Saved data entries:
[Start of section]

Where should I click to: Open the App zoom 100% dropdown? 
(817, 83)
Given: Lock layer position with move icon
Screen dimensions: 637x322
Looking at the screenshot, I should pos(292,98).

[End of section]

• Task brief: With the line containing "Given: Lock layer position with move icon" as the first and the last line above as the final one, copy those lines exactly and no others.

• Solution to this problem:
Given: Lock layer position with move icon
Screen dimensions: 637x322
Looking at the screenshot, I should pos(292,98).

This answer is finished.